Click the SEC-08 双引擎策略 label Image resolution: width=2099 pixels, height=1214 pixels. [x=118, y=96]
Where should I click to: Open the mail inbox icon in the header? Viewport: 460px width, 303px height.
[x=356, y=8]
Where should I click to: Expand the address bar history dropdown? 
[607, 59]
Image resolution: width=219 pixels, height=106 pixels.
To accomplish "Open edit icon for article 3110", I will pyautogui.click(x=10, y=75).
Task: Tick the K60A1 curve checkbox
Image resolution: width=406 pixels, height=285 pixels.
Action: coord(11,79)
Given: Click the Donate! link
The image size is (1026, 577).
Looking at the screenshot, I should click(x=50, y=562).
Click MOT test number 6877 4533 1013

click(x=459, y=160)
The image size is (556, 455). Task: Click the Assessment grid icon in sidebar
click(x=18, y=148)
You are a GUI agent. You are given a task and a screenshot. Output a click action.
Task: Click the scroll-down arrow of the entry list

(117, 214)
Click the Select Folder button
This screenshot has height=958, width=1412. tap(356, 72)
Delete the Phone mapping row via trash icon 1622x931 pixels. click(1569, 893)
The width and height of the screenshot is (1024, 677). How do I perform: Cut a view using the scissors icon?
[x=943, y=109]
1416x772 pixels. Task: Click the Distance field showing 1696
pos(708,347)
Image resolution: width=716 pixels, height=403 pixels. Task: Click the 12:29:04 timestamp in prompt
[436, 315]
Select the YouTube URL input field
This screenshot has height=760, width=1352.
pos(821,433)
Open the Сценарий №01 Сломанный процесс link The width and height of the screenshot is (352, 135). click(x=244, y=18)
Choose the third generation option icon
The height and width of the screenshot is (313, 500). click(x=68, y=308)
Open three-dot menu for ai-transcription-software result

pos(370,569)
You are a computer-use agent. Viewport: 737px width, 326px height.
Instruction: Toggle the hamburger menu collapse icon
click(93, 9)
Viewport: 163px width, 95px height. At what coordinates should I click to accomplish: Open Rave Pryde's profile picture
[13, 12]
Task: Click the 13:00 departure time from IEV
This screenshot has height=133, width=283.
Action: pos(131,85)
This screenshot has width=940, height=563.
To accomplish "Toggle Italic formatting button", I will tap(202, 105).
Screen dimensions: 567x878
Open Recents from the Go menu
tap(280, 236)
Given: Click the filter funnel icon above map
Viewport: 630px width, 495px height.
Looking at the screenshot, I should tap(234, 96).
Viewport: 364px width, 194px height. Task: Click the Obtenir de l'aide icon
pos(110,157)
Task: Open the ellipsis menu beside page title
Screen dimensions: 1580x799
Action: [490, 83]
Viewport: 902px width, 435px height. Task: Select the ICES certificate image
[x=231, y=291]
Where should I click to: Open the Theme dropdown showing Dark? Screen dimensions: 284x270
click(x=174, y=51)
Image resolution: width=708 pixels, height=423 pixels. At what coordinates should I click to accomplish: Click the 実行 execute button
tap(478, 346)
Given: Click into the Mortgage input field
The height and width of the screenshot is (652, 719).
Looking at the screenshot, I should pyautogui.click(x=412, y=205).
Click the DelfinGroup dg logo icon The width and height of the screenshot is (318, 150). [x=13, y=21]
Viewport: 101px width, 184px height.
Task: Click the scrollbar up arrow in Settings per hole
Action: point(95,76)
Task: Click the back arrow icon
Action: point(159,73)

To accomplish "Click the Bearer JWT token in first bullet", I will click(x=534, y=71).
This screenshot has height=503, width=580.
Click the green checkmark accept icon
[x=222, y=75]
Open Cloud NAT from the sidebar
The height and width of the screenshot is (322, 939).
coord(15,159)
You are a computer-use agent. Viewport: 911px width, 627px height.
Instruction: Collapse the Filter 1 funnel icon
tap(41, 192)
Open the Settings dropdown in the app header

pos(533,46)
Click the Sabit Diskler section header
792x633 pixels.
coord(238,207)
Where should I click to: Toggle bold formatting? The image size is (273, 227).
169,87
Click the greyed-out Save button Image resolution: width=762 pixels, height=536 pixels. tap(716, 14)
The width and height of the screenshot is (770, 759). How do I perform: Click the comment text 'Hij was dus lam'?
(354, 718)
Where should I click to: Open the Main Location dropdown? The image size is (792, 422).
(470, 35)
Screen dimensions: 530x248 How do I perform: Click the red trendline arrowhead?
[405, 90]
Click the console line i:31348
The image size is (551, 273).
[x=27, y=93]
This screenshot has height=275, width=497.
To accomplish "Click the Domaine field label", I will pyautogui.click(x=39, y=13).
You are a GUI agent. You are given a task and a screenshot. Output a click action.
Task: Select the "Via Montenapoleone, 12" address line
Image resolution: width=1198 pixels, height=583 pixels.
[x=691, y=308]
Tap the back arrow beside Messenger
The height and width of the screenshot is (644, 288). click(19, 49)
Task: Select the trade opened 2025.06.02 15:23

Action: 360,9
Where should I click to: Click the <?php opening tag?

Given request: How many lines of the records contain the string "Settings", with case counting? Reply with the number alone.

Response below: 2